Question

A peacock on a pillar of 9 feet height on seeing a snake coming towards its hole situated just below the pillar from a distance of 27 feet away from the pillar will fly to catch it. If both possess the same speed, how far from the pillar are they going to meet?

Answer 1

Hint: Firstly we have to draw a diagram. Then we have to assume the distance when the peacock and snake will meet.

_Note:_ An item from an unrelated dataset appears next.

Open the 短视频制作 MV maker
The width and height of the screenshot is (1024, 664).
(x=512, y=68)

We have to use Pythagoras theorem then we have to evaluate the question accordingly to get the assumed value of this problem.

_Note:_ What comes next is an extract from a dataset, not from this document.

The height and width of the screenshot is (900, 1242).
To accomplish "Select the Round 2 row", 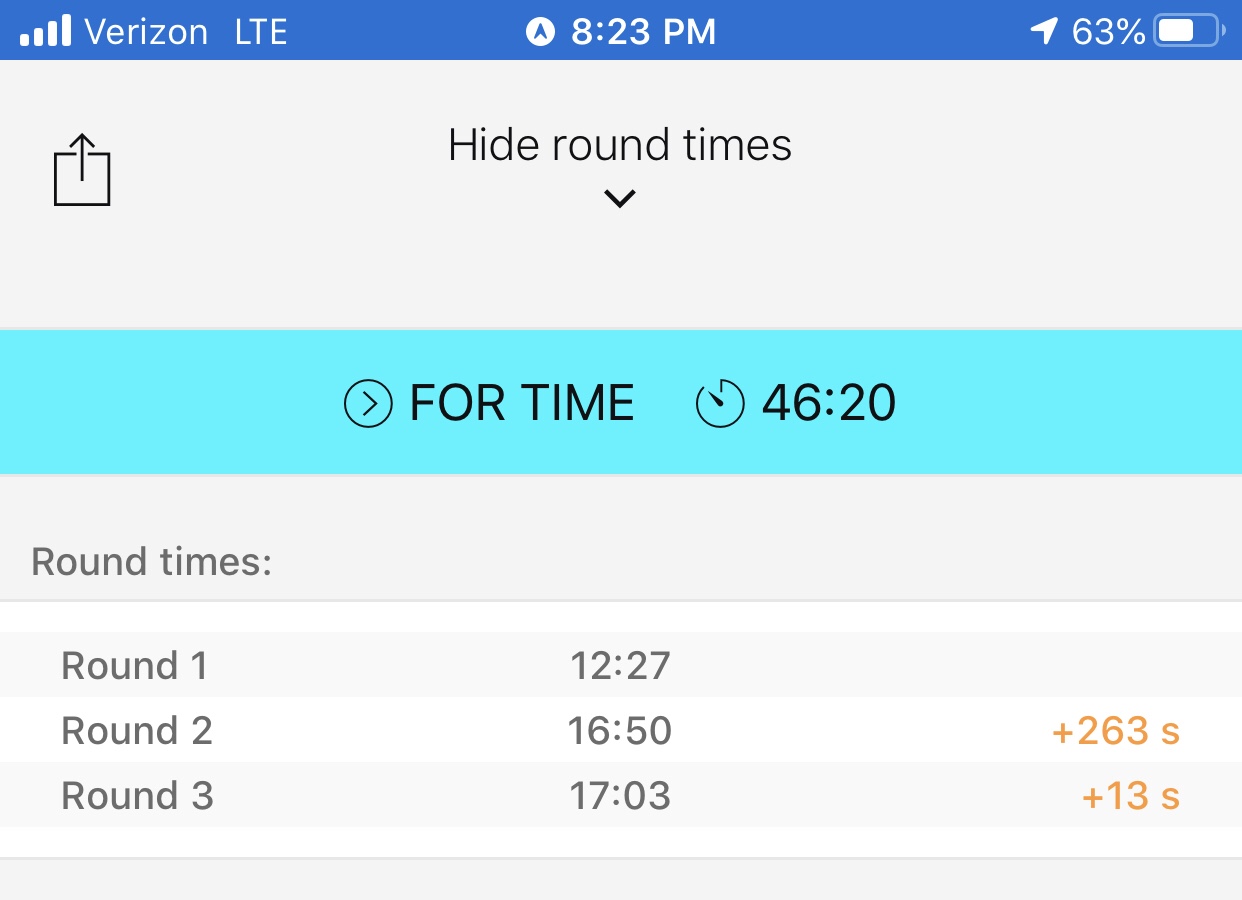I will click(x=137, y=731).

Complete step by step solution:
First of all make a diagram so that we can understand the position of the peacock and the snake place.

Let us assume that the peacock and snake meet at x feet from the pillar as shown in the above figure. Let BC=x feet. It is given in the question that the peacock is on a pillar of 9 feet height, therefore AB=9 feet.
And according to the question the snake is coming towards the peacock's hole situated just below the pillar from a distance of 27 feet away from the pillar. So the given distance is BD=27 feet
In the question we know the snake is coming towards its hole situated just below the pillar. And we know that the distance from snake to pillar is BD=27. We assume that the peacock and snake meet at x feet from the pillar. The peacock moved the same distance the snake moved. So \[AC=CD=\left( 27-x \right)\]
In the \[\Delta ABC\] where \[\angle B={{90}^{\circ }}\] and BC is the base AB is the height and AC is the hypotenuse of the triangle now we can use Pythagoras theorem, where \[bas{{e}^{2}}+heigh{{t}^{2}}=\text{hypotenuse}{{\text{e}}^{2}}\]
Now according to the formulae,
\[\begin{align}
  & A{{C}^{2}}=A{{B}^{2}}+B{{C}^{2}} \\
 & \Rightarrow {{\left( 27-x \right)}^{2}}={{9}^{2}}+{{x}^{2}} \\
\end{align}\]
Using \[{{\left( a-b \right)}^{2}}={{a}^{2}}-2\times a\times b+{{b}^{2}}\] we get,
\[\Rightarrow {{27}^{2}}-2\times 27\times x+{{x}^{2}}=81+{{x}^{2}}\]
Removing \[{{x}^{2}}\] from both side,
\[\begin{align}
  & \Rightarrow 729-54x-81=0 \\
 & \Rightarrow 54x-648=0 \\
 & \Rightarrow 54x=648 \\
 & \Rightarrow x=\dfrac{648}{54} \\
 & \Rightarrow x=12 \\
\end{align}\]

Hence, the peacock and snake are going to meet at a distance of 12 feet from the pillar.

Note: In this problem the diagram is key to understand the question properly. Some students can’t draw the question, this question is hard to solve without a diagram. They also have to know the Pythagoras theorem to evaluate the problem further. They have to remember and carefully evaluate \[{{\left( a-b \right)}^{2}}={{a}^{2}}-2\times a\times b+{{b}^{2}}\] this formulae.